万代と日本総研が脱炭素の取り組み開始! 業界を横断して考案した売場の工夫とは

日本総合研究所(東京都:以下、日本総研)と万代(大阪府)はメーカー各社などと協業し、来店者が脱炭素への学びを深め、取り組むことができる「みんなで減CO2(ゲンコツ)プロジェクト」の店舗実証実験を実施した。ドラッグストア企業も参加し、業界を横断した協力体制を築いて売場を構築し、脱炭素に向けた取り組みを加速させていく。

業界を横断して行われる「みんなで減CO2(ゲンコツ)プロジェクト」とは

日本総研と万代、スギ薬局(愛知県)、Daigasエナジー(大阪府)、アサヒグループジャパン(東京都)、アスエネ(東京都)、サラヤ(大阪府)、三幸製菓(新潟県)、日本ハム(大阪府)、ユーグレナ(東京都)は、脱炭素社会をめざすことを目的に「チャレンジ・カーボンニュートラル・コンソーシアム(Challenge Carbon Neutral Consortium)」を設立。参加企業同士の情報交換・勉強会や「みんなで減CO2(ゲンコツ)プロジェクト」「脱炭素に関する情報発信・啓発活動」の3つの活動を展開している。

この活動の一環として「万代高槻インター店」(大阪府高槻市:以下、高槻インター店)で、1月18~28日に、実証実験「みんなで減CO2(ゲンコツ)プロジェクト」(以下、減CO2プロジェクト)が実施された。

同プロジェクトでは、来店者が脱炭素について学びを深められる仕掛けマシンや特設棚を店内に設置。来店者の脱炭素に繋がる意識や行動の変化を促す。主なターゲットは、高槻インター店に訪れる子連れ客だ。同店店長の山中一高氏は「土日集客型の店舗で、休日を中心に子連れ客が多く訪れる」とし、週末はおよそ80~100人の子連れ客が各コンテンツを楽しんだという。

来店客が脱炭素に興味を持つ売場づくりとは

高槻インター店で行われた減CO2プロジェクトを詳しく見ていこう。まず、店の入口近くには「減CO2モンスターをやっつけろ」と題した大型ゲーム機「仕掛けマシン」を設置。

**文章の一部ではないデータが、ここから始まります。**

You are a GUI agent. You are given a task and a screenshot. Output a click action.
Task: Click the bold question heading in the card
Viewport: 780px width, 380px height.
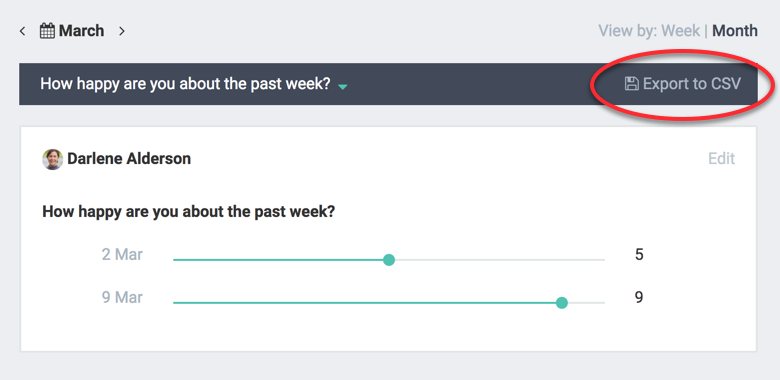[189, 212]
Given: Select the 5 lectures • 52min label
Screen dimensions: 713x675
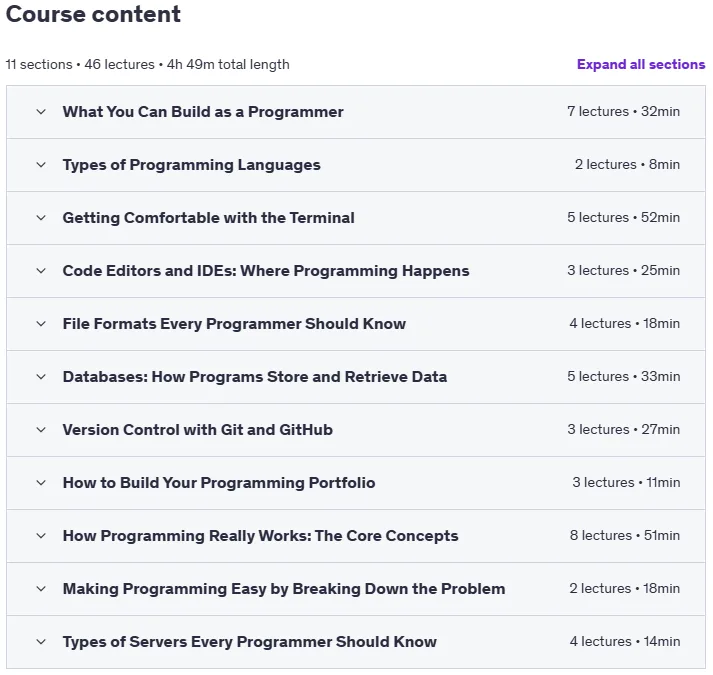Looking at the screenshot, I should (623, 217).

「仕掛けマシン」は、仕掛けを通じた行動変容を研究する大阪大学の松村教授の協力で制作した

「減CO2(ゲンコツ)」と声に出して参加券を手に入れ、機械にパンチすると「減CO2モンスター」を倒す、という仕組みだ。「減CO2モンスター」は、脱炭素に悪影響な日常的な習慣などをモチーフにしており、自然と脱炭素について学びを深められる。

参加者にはオリジナルキャラクターとともに店内に設置されたクイズを見ながら謎解きをする「減CO2ナゾトキ大作戦」への参加を促す。LINEに答えを打ち込み、全問正解すると抽選でプレゼントが当たる。

イメージキャラクターは、地球温暖化が進んだためコタツに入れなくなって困っているという設定の「ニャートラル」(左)と「ギャートラル」(右)

店内には特設棚を設置する。ナゾトキのクイズのほか、のぞき穴を見ながらレバーを回すと脱炭素に関する物語が展開される「のぞきからくり絵本」などがある。さらに、特設棚の上には脱炭素に配慮した商品を並べる。こうした商品の詳細は、「みんなで減CO2プロジェクト」アプリをダウンロードして、商品横のQRコードを読み取れば「『アサヒ十六茶シンプルecoラベル』は、商品全体に巻かれているラベルをなくすことで、プラスチックの使用量を最低限に抑えている」といったふうにその詳細を見ることができる。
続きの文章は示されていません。